Port Jervis station is a commuter rail stop on the Metro-North Railroad's Port Jervis Line, located in Port Jervis, New York. It is the western terminus of the Port Jervis Line.

Located slightly off US 6 and 209 in downtown Port Jervis, it is the westernmost station in the Metro-North system. It is two blocks from the bridge over the Delaware River to Matamoras, Pennsylvania,  which produces some regular commuters. The northwestern tip of New Jersey, also not far away, draws riders as well.

Station layout
The station consists of a short concrete platform, a shelter, ticket machines, and a posted schedule. Renovations to the station were completed and a ribbon cutting was held on October 4, 2021; a high level platform was built and opened on August 10, 2021.

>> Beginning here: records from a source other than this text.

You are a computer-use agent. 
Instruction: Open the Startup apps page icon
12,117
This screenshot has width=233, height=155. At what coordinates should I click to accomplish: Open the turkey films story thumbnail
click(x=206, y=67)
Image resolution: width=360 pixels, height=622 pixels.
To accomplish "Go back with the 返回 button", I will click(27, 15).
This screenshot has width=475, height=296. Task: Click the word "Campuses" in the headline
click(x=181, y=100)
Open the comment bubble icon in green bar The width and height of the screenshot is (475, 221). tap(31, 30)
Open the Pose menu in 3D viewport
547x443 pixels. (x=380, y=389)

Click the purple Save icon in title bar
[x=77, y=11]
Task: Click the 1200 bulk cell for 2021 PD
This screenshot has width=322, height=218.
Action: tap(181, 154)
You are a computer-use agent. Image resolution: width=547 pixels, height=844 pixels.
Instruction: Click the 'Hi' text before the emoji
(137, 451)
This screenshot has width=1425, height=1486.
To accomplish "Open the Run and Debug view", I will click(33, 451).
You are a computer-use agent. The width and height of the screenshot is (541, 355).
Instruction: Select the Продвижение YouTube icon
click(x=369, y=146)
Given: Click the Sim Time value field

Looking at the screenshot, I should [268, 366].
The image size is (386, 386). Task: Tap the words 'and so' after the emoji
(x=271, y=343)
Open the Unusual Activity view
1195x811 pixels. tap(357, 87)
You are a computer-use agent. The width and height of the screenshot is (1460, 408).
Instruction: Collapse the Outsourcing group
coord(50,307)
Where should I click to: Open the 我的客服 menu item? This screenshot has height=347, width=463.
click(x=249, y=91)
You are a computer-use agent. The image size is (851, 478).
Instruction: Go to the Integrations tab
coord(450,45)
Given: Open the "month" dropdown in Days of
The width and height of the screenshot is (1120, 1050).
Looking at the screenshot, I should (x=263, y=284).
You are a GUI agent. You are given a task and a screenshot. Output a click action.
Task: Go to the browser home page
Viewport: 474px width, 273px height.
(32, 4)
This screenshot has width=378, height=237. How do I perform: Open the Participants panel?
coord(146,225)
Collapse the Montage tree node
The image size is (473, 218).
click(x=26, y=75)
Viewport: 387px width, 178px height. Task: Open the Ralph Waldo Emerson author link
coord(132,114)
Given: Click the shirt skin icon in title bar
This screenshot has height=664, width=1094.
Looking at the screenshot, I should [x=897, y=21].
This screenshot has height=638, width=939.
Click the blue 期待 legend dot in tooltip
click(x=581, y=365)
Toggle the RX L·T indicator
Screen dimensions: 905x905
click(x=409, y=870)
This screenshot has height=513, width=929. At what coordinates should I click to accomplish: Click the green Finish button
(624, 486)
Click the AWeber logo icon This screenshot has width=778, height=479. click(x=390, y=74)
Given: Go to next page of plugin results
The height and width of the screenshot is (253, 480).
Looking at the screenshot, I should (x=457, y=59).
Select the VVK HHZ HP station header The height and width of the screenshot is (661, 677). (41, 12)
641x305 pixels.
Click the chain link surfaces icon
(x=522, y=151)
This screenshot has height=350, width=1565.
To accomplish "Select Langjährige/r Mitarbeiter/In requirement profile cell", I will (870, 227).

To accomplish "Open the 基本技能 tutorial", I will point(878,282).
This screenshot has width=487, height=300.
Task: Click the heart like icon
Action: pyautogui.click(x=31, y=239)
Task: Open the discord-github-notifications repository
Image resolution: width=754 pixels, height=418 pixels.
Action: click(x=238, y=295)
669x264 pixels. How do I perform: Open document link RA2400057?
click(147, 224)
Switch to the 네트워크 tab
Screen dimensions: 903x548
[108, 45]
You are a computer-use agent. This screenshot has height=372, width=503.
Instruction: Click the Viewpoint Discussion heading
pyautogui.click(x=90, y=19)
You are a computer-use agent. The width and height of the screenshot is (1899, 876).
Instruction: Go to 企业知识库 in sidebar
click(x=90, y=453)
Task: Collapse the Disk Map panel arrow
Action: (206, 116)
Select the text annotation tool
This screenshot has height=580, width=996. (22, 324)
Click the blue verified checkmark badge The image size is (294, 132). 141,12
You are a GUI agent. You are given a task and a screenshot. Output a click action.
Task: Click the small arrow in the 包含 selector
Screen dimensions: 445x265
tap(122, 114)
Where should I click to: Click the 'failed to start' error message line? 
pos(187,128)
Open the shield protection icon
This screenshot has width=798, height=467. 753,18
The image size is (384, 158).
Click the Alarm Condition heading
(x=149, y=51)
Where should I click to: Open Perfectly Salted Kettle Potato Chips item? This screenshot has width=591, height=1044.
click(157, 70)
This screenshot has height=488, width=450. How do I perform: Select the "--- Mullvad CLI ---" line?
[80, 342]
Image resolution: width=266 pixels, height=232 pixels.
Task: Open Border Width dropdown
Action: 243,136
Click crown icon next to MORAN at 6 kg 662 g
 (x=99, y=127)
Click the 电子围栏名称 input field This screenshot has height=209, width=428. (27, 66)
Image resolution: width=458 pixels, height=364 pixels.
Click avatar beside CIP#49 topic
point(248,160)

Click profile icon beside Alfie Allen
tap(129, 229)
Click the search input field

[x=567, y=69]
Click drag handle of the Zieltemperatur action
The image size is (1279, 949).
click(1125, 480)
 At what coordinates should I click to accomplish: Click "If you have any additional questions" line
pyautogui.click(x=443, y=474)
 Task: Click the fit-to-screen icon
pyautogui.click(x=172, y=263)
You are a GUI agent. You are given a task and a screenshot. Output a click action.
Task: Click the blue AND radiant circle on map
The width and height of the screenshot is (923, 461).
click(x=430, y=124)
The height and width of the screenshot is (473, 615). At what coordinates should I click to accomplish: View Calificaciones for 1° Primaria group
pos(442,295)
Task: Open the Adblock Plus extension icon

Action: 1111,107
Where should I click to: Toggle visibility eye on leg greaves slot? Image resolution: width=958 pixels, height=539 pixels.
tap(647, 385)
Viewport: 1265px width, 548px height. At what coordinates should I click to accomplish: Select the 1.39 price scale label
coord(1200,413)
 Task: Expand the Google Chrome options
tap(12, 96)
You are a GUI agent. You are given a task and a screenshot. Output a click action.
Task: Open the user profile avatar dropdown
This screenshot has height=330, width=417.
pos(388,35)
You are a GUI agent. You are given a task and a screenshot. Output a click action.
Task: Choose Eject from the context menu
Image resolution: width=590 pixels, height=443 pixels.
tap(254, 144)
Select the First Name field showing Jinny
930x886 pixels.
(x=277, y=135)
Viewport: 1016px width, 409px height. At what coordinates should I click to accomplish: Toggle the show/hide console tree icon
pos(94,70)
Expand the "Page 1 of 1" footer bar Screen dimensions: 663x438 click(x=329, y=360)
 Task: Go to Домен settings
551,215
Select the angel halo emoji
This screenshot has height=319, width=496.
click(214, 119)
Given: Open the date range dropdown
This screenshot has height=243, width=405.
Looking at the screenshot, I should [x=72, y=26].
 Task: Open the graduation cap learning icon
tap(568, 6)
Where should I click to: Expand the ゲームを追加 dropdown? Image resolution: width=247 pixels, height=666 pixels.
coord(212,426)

There is ample parking. The vicinity of the station contains a yard just beyond (the tracks continue upriver, but only carry freight beyond here) and various features of the once extensive facilities that existed here when it was a division point on the Erie Railroad, including a still-working turntable, used when excursion trains operate from the station. There is also an EMD E8A locomotive, No. 833, stored at Port Jervis, painted in original Erie paint. 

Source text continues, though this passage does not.